Webサイトを見るとき、ブラウザはなにを使っていますか?

Edge、Safari、Opera、firefox、色々ありますが、やはりChromeを使っている、という方はとても多いと思います。
ほかのブラウザにもいえることですが、Chromeには拡張機能があり、さまざまな機能を自分好みにインストールすることができます。

しかし、やはり自分の思う拡張機能が見つからない、ということはよくあると思います。
そこで今回は、Chrome拡張機能を自作する方法を紹介したいと思います。

りこ

今日はGoogle Chromeの拡張機能を作っていくわ!

R

へっ、拡張機能って自作できるんですか?

りこ

当たり前よ、じゃあ普段使ってる拡張機能は誰が作ってんのよ

R

宇宙人でござる……

りこ

拡張機能作ってくれてる人に失礼よ。ちゃんと謝って

R

ごめんねでござる……

目次
  1. Chrome拡張機能のサンプルをダウンロード
  2. Chrome拡張機能を有効にする方法
  3. かんたんなChrome拡張機能の作り方(アラートの表示)
  4. ツールチップのアイコンを変更する
  5. ポップアップ画面の作成
  6. まとめ

Chrome拡張機能のサンプルをダウンロード

まず、サンプルをダウンロードして、Chrome拡張機能がどのように作られているのかを見てみましょう。
ターミナルで、任意のディレクトリに移動し、以下のコマンドを実行します。

git clone https://github.com/GoogleChrome/chrome-extensions-samples.git

chrome-extensions-samplesというディレクトリダウンロードされ、そのなかのexamplesにサンプルが入っています。

  • bookmarks
  • hello-world
  • page-redder
りこ

「bookmarks」は、ブックマークを一覧表示してくれる拡張機能
「hello-world」は、かんたんな説明が書かれたサンプルコード
「page-redder」は、ページを真っ赤に染める拡張機能ね

R

なるほど。
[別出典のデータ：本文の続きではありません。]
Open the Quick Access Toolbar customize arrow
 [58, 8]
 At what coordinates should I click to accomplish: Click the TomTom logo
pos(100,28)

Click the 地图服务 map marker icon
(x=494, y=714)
シンプルなサンプルですね……ぶぶぶっ

りこ

……

Chrome拡張機能を有効にする方法

Chrome拡張機能のサンプルや自作の拡張機能をChromeで試すには、ローカルの拡張機能を有効にする必要があります。

ブラウザのURLの項目に、chrome://extensionsと打ち込むと、次のような画面が表示されます。

Chrome拡張機能の管理画面

画面右上の「デベロッパーモード」をONにすると、拡張機能のメニューが表示されます。
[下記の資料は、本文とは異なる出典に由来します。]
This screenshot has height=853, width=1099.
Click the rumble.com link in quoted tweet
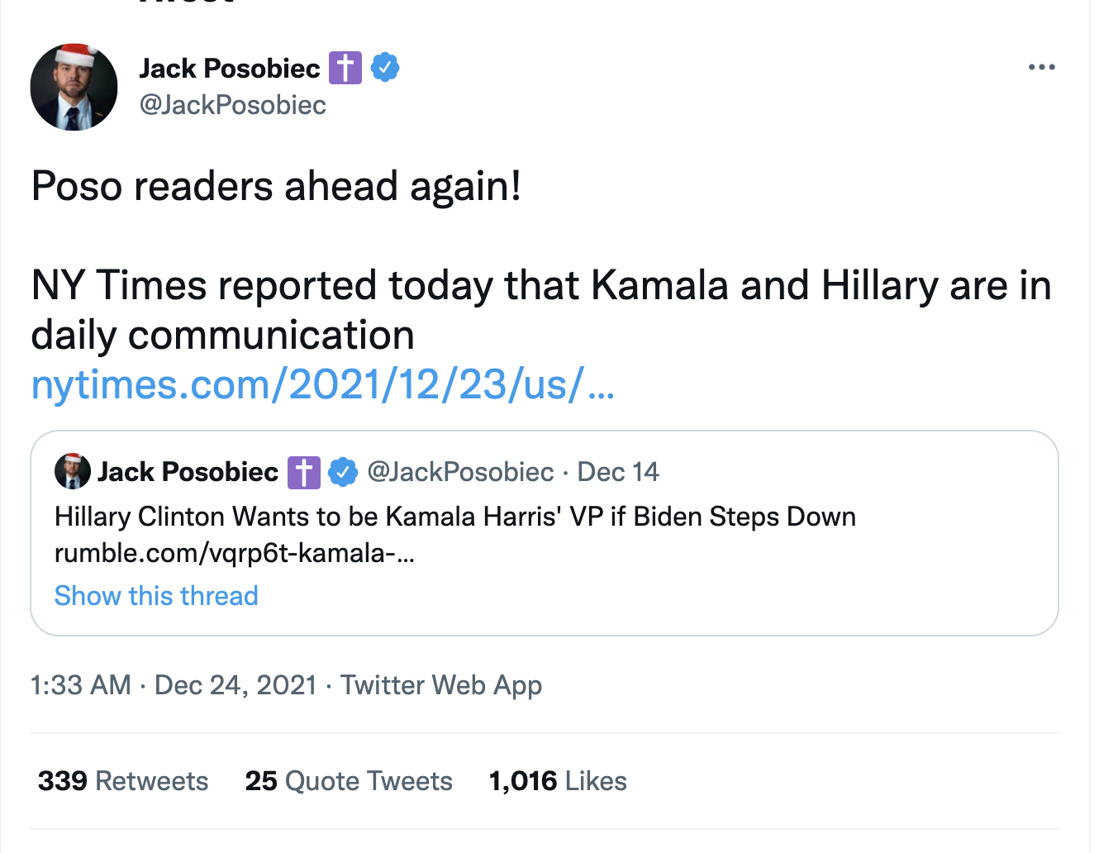pyautogui.click(x=235, y=552)
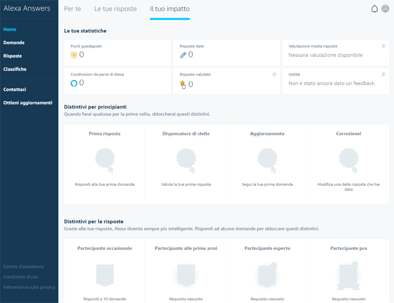Click the info icon beside Utilità
394x303 pixels.
pyautogui.click(x=383, y=74)
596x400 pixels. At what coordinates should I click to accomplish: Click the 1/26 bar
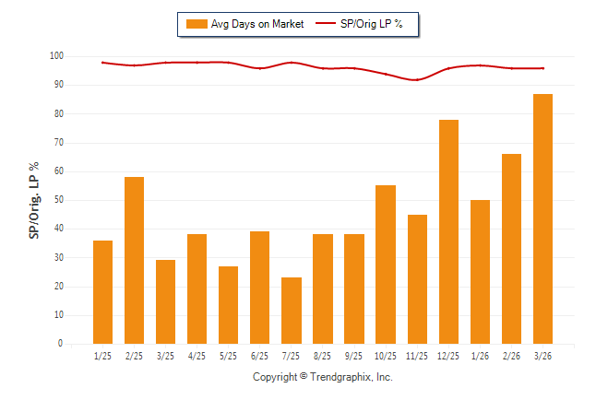point(480,272)
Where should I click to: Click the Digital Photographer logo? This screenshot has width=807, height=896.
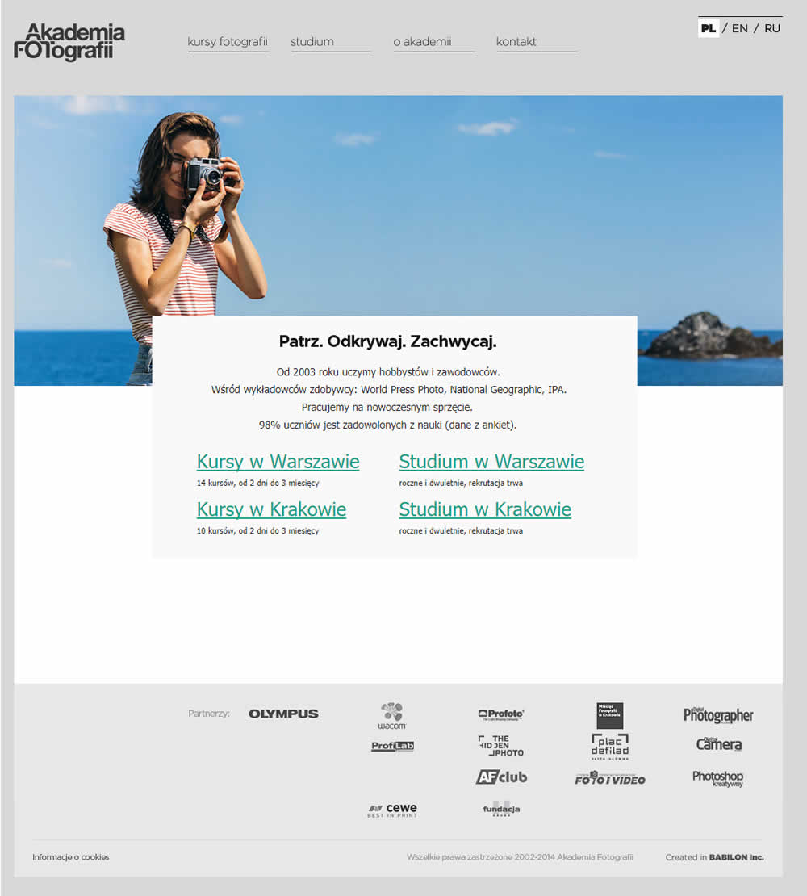tap(718, 715)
Chromeの拡張機能の管理画面からデベロッパーモードをON

「パッケージ化されていない拡張機能を読み込む」をクリックします。

パッケージ化されていない拡張機能を読み込む

さきほどダウンロードしたサンプルを読み込んでみましょう。
今回は、bookmarksを読み込んでみました。

拡張機能「bookmarks」を読み込み
りこ

開発中の拡張機能は、ピンで固定しておくとすぐに使えて便利よ!

拡張機能をブラウザ上部に固定
R

ふむふむ

かんたんなChrome拡張機能の作り方(アラートの表示)

では、まずはかんたんなChrome拡張機能を作ってみましょう。
拡張機能のアイコンがクリックされたときに、アラートを表示する拡張機能です。

フォルダ構成

基本的なフォルダ構成を見ていきましょう。
今回はchrome-extensionsフォルダに、alert.jsとmanifest.jsonを作成しました。

chrome-extensions/
|-- alert.js
`-- manifest.json

manifest.jsonについて

manifest.jsonは、Chrome拡張機能を作成する上で、必要なファイルです。

manifest.json

{
	"name": "元気が出るスイッチ",
	"manifest_version": 3,
	"version": "0.1",
	"permissions": ["activeTab","scripting"],
	"background": {
		"service_worker": "alert.js"
	},
	"action": {}
}

2行目の"name"には、拡張機能の名前を指定します。
3行目の"manifest_version"は、現在の最新バージョンである3を指定しておきましょう。
4行目の"version"には、作成する拡張機能のバージョンを指定します。
5行目の"permissions"には、ChromeのAPIを使うためのパーミッションを指定します。
7行目の"service_worker"は、読み込みたいスクリプトを指定します。

alert.jsについて

つづいて、alert.jsは、以下のようにします。

alert.js

function showAlert() {
	alert("今日も楽しく開発しよう!");
}
chrome.action.onClicked.addListener((tab) => {
	chrome.scripting.executeScript({
		target: { tabId: tab.id },
		function: showAlert
	});
});

Chromeで確認

では、Chromeで拡張機能を確認してみましょう。
作った拡張機能を読み込んだら、下の画像のように、拡張機能のアイコンをクリックします。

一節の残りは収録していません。